WHAT YOU ARE ASKED TO DO:
Retype, exactly and with nothing added, the lines from the one showing "Task: Click the" through the final line of the material. Omit pictures.

DATA TO PROCESS:
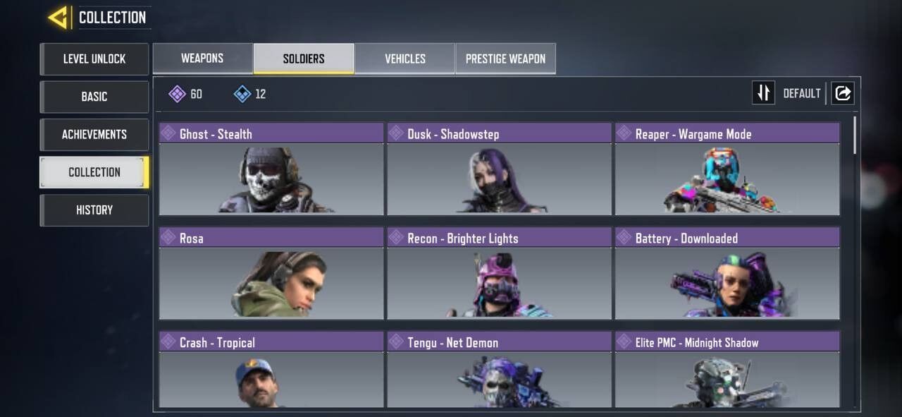Click the yellow back arrow icon
Viewport: 902px width, 417px height.
(58, 17)
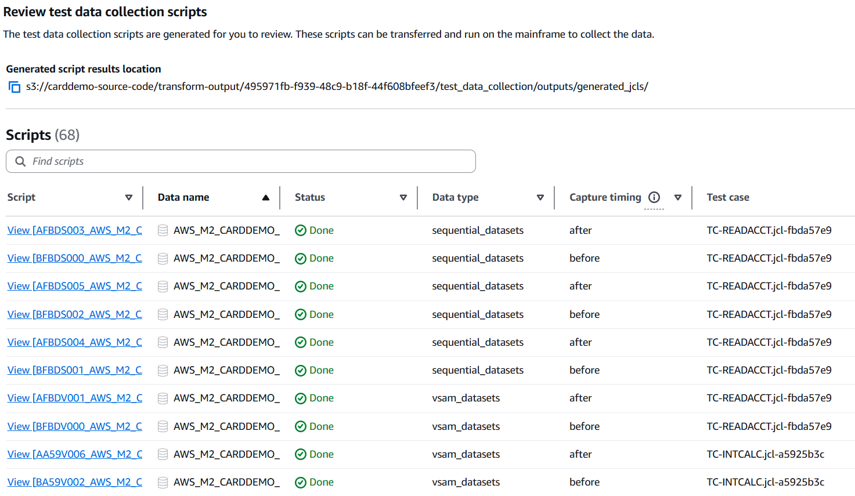Sort ascending by the Data name arrow
The image size is (855, 496).
tap(266, 198)
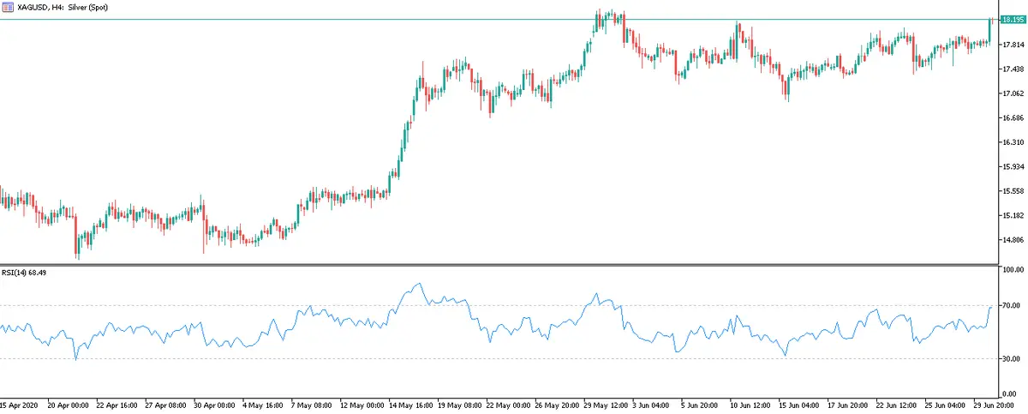Select the 29 May 12:00 time marker
The width and height of the screenshot is (1028, 414).
[x=607, y=404]
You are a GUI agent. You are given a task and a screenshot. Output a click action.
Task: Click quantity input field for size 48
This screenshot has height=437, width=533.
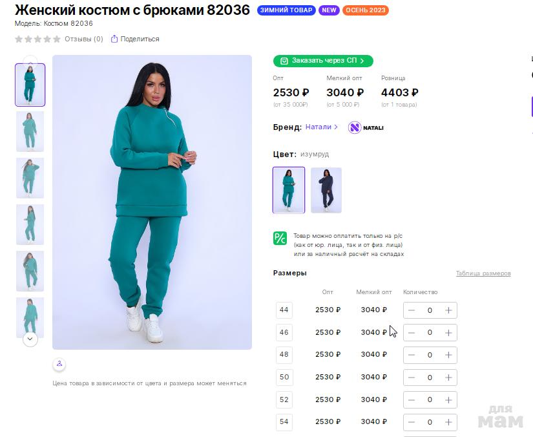430,355
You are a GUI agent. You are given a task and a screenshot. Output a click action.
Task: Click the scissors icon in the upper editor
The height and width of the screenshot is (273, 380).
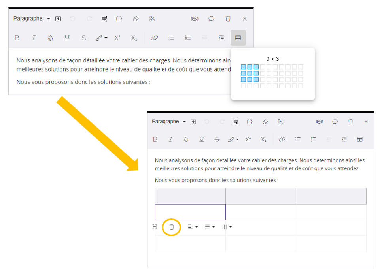tap(153, 19)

RESPONSE BELOW:
Task: Click the scissors icon in the upper editor
The height and width of the screenshot is (273, 380).
tap(153, 19)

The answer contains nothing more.